Несомненно, горе сделало его более ранимым. Но дело не в этом:
Единение предлагает что-то такое, чего не могут дать ни вино, ни
психоаналитики. То же самое можно сказать и о Каменце, и обо всех
остальных. У них были другие варианты, другие возможности сказать жизни
"нет". Они их отвергли. И выбрали Единение. Ты понимаешь, к чему я клоню?
Конечно, я понимал. Я сознавал, что моя разгадка вовсе не разгадка.
Но Валкаренья тоже был не во всем прав.
- Да, - ответил я. - Полагаю, нам надо еще раз заняться чтением
мыслей и чувств. - Я устало улыбнулся. - Только одно уточнение. Густаффсон
так и не смог справиться с болью. Лия сказала это вполне определенно. Он
просто загнал боль внутрь, но она постоянно мучила его. Он просто никогда
не подавал вида.
- Но разве это не победа? - спросил Валкаренья. - Спрятать свое горе
так глубоко, чтобы никто не догадался о его существовании?

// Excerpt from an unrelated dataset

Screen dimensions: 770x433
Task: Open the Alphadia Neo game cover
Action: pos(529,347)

- Не знаю. Не думаю. Но... так или иначе, есть кое-что еще. У
Густаффсона медленная чума. Он умирает. Он умирает уже давно.

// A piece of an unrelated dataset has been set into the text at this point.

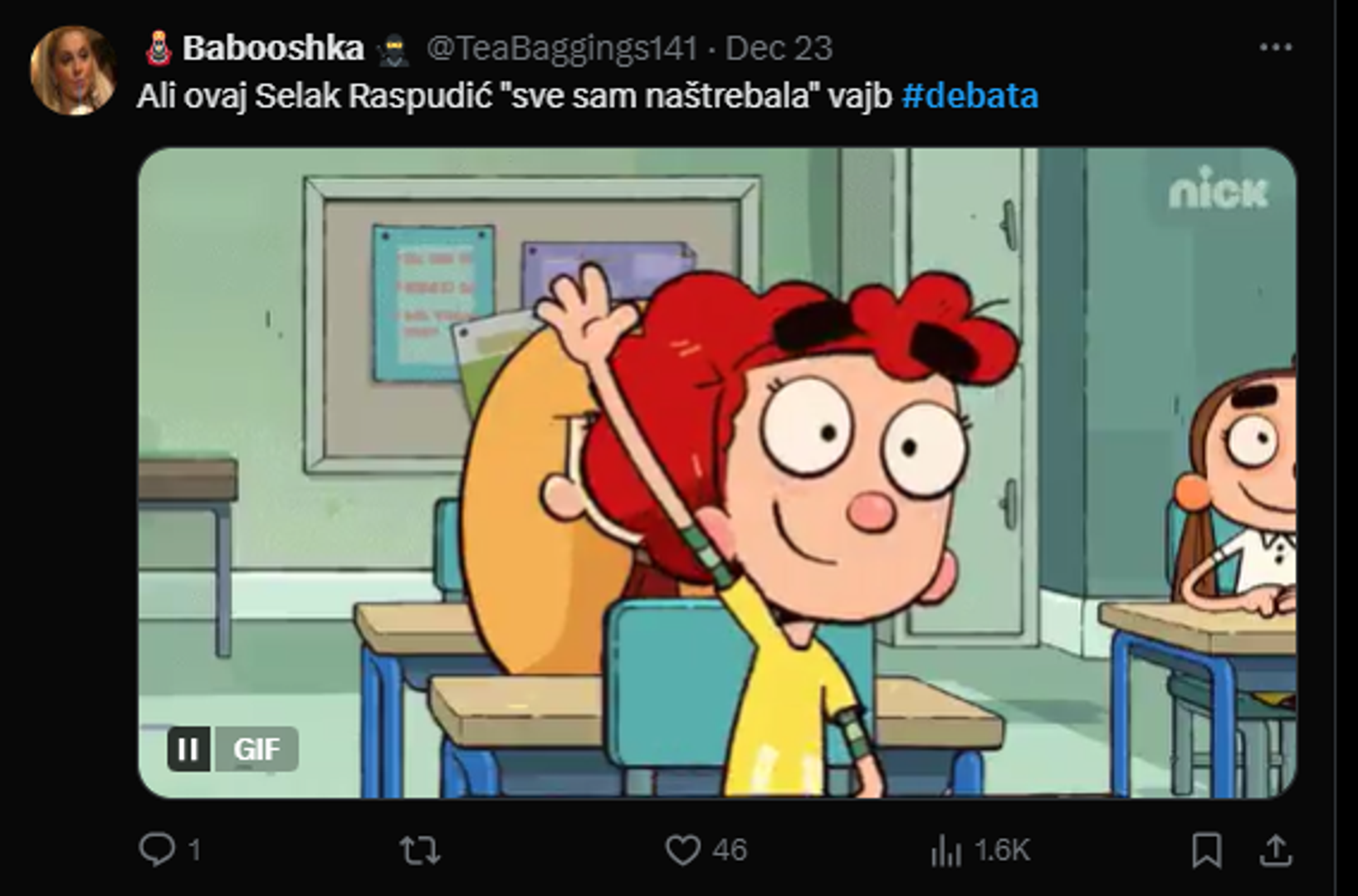Click the tweet text about Selak Raspudić
Screen dimensions: 1358x896
coord(515,96)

Глаза Валкареньи на миг вспыхнули и погасли.
- Я не знал, но это только подтверждает мою точку зрения. Я читал,
что около восьмидесяти процентов жертв медленной чумы предпочитают
эвтаназию, если на планете, где они находятся, эвтаназия узаконена.
Густаффсон был администратором. Он мог принять любой закон. Если все эти
годы он не помышлял о самоубийстве, то почему - сейчас?
Я не знал. Лианна мне не сказала, а может, тоже не знала. Я
сомневался, что мы сумеем найти объяснение, если только...
- Пещеры, - вдруг произнес я. - Пещеры Единения. Мы должны увидеть
Конечное Единение. Здесь должно быть что-то, какая-то отгадка. Дай нам
возможность выяснить, в чем там дело.
Валкаренья улыбнулся.
- Ладно, - сказал он. - Я устрою. Я так и думал, что вы с Лией к
этому придете. Хотя предупреждаю, зрелище не из приятных. Я сам туда
спускался, так что знаю, о чем говорю.
- Хорошо, - согласился я. - Если ты думаешь, что читать мысли
Густаффсона большое удовольствие, тебе надо было посмотреть на Лию, когда
она закончила чтение. Сейчас она гуляет по городу, чтобы справиться с
потрясением. Вряд ли Конечное Единение ужаснее воспоминаний о Кошмаре.
- Ну тогда все в порядке. Назначим поход на завтра. Разумеется, я
пойду с вами. Прослежу, чтобы с вами ничего не случилось, - не хочу
рисковать.
Я кивнул. Валкаренья встал.
- Достаточно, - сказал он. - Не мешало бы подумать о вещах более
интересных. Где вы собираетесь обедать?

В конце концов мы выбрали ресторан в шкинском стиле, в котором,
однако, работали люди; Гурли с Лори Блэкберн составили нам компанию.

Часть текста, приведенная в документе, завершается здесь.